What needs to be done: Give back, unchanged, the line containing "Task: Click the 55% donut chart icon" and every line after it up to the end of the listing.

Listed records:
.....
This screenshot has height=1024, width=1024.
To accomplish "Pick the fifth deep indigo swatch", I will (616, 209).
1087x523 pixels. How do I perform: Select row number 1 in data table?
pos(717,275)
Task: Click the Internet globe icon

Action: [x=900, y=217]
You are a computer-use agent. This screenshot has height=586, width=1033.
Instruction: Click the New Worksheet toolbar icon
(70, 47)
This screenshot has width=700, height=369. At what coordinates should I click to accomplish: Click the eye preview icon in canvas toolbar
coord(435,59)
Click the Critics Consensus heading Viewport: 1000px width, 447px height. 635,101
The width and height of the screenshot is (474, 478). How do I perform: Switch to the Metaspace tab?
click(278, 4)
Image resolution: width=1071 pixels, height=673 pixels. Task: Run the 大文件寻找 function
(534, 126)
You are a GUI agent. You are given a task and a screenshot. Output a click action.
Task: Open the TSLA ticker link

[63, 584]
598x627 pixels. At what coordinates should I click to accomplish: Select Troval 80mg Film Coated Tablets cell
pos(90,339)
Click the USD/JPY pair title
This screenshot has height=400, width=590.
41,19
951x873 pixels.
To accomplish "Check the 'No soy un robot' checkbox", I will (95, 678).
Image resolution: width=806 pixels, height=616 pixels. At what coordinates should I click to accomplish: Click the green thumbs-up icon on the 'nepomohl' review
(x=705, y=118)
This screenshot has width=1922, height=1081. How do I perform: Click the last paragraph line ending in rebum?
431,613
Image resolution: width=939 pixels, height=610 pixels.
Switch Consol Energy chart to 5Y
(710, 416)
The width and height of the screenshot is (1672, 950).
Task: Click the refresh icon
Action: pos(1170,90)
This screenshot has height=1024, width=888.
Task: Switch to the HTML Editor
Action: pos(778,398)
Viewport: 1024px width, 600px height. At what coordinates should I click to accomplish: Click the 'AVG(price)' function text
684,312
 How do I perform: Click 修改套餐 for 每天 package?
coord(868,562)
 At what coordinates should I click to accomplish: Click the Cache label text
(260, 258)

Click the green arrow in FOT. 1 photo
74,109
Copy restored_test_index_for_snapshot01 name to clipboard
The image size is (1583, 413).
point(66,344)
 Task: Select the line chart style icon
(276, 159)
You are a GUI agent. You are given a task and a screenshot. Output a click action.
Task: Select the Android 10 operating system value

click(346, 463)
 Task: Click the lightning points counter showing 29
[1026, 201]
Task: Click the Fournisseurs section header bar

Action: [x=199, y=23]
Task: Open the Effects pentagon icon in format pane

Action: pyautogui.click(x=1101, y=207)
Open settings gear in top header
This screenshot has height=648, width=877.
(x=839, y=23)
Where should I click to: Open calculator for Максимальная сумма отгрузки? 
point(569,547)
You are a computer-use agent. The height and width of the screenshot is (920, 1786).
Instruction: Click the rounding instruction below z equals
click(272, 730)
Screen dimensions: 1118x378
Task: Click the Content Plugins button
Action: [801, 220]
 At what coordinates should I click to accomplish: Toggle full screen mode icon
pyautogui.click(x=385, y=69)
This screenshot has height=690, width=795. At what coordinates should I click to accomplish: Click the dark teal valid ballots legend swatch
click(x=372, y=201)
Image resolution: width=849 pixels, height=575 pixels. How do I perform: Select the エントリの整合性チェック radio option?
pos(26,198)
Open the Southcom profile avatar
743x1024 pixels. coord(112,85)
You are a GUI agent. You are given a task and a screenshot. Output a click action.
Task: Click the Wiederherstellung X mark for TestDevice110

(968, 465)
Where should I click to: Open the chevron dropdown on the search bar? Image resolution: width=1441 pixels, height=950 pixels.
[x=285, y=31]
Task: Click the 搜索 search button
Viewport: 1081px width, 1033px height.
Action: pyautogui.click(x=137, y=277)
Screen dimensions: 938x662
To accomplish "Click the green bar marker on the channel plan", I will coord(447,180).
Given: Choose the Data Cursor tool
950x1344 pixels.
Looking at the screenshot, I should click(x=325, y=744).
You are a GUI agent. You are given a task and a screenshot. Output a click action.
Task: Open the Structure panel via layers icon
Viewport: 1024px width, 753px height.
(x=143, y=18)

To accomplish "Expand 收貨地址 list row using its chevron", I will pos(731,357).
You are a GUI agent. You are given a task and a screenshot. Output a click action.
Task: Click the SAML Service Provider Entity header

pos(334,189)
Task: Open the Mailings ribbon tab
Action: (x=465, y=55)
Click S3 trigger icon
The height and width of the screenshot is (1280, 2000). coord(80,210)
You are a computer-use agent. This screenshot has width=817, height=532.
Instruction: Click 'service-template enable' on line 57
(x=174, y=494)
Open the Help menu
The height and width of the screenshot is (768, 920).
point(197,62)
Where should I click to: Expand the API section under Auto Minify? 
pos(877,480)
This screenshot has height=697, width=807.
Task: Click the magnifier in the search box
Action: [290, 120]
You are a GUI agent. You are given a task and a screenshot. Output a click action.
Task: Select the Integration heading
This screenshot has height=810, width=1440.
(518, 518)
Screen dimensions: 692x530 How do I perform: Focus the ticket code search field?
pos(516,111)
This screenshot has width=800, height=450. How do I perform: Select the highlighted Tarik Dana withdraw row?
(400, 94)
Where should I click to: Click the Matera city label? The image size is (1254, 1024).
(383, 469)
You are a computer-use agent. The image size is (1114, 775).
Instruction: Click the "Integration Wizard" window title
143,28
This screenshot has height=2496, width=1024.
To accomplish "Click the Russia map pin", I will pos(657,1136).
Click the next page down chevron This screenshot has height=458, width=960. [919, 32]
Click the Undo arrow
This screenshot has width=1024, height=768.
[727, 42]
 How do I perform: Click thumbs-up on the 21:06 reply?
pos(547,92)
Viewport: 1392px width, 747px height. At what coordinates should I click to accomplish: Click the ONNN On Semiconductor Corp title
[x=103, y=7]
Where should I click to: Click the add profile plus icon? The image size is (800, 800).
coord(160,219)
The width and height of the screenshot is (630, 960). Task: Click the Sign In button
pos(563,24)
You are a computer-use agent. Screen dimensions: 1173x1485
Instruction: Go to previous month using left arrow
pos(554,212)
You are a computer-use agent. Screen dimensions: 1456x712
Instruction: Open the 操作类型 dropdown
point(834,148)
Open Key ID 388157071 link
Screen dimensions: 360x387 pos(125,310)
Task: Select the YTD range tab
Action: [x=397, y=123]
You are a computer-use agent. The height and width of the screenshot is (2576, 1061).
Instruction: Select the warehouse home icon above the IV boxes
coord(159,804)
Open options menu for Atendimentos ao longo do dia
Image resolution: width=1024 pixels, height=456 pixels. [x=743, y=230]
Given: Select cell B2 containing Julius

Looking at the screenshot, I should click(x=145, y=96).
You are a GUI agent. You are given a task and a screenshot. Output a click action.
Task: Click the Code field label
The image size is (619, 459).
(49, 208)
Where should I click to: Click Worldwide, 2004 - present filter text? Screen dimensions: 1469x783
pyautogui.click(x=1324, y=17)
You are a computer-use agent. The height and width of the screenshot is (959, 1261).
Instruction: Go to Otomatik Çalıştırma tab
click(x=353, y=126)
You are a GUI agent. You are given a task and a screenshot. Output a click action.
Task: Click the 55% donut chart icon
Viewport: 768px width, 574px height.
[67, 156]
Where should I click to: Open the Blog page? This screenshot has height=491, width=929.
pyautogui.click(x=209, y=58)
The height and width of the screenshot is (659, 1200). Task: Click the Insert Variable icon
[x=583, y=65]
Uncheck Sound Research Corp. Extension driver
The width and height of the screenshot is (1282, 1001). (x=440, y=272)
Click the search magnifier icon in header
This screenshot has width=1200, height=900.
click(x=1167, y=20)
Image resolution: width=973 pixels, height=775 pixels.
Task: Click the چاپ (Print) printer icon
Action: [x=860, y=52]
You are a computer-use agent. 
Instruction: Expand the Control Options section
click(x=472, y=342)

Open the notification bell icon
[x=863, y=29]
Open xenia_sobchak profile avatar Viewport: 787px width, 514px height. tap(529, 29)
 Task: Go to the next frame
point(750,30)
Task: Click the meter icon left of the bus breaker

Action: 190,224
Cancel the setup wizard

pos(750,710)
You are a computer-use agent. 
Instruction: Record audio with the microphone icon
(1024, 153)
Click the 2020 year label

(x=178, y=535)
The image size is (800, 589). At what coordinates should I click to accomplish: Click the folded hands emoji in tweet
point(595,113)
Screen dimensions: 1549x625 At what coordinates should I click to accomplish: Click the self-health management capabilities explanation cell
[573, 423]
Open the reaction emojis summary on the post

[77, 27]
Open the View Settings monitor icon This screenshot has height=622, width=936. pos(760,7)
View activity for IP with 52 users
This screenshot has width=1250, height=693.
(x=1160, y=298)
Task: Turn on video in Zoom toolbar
.....
Answer box:
Task: Click the 55% donut chart icon
Viewport: 768px width, 574px height.
[67, 156]
Where should I click to: Open the Blog page? This screenshot has height=491, width=929.
pyautogui.click(x=209, y=58)
The height and width of the screenshot is (659, 1200). Task: Click the Insert Variable icon
[x=583, y=65]
Uncheck Sound Research Corp. Extension driver
The width and height of the screenshot is (1282, 1001). (x=440, y=272)
Click the search magnifier icon in header
This screenshot has width=1200, height=900.
click(x=1167, y=20)
Image resolution: width=973 pixels, height=775 pixels.
Task: Click the چاپ (Print) printer icon
Action: [x=860, y=52]
You are a computer-use agent. 
Instruction: Expand the Control Options section
click(x=472, y=342)

Open the notification bell icon
[x=863, y=29]
Open xenia_sobchak profile avatar Viewport: 787px width, 514px height. tap(529, 29)
 Task: Go to the next frame
point(750,30)
Task: Click the meter icon left of the bus breaker

Action: 190,224
Cancel the setup wizard

pos(750,710)
You are a computer-use agent. 
Instruction: Record audio with the microphone icon
(1024, 153)
Click the 2020 year label

(x=178, y=535)
The image size is (800, 589). At what coordinates should I click to accomplish: Click the folded hands emoji in tweet
point(595,113)
Screen dimensions: 1549x625 At what coordinates should I click to accomplish: Click the self-health management capabilities explanation cell
[573, 423]
Open the reaction emojis summary on the post

[77, 27]
Open the View Settings monitor icon This screenshot has height=622, width=936. pos(760,7)
View activity for IP with 52 users
This screenshot has width=1250, height=693.
(x=1160, y=298)
Task: Turn on video in Zoom toolbar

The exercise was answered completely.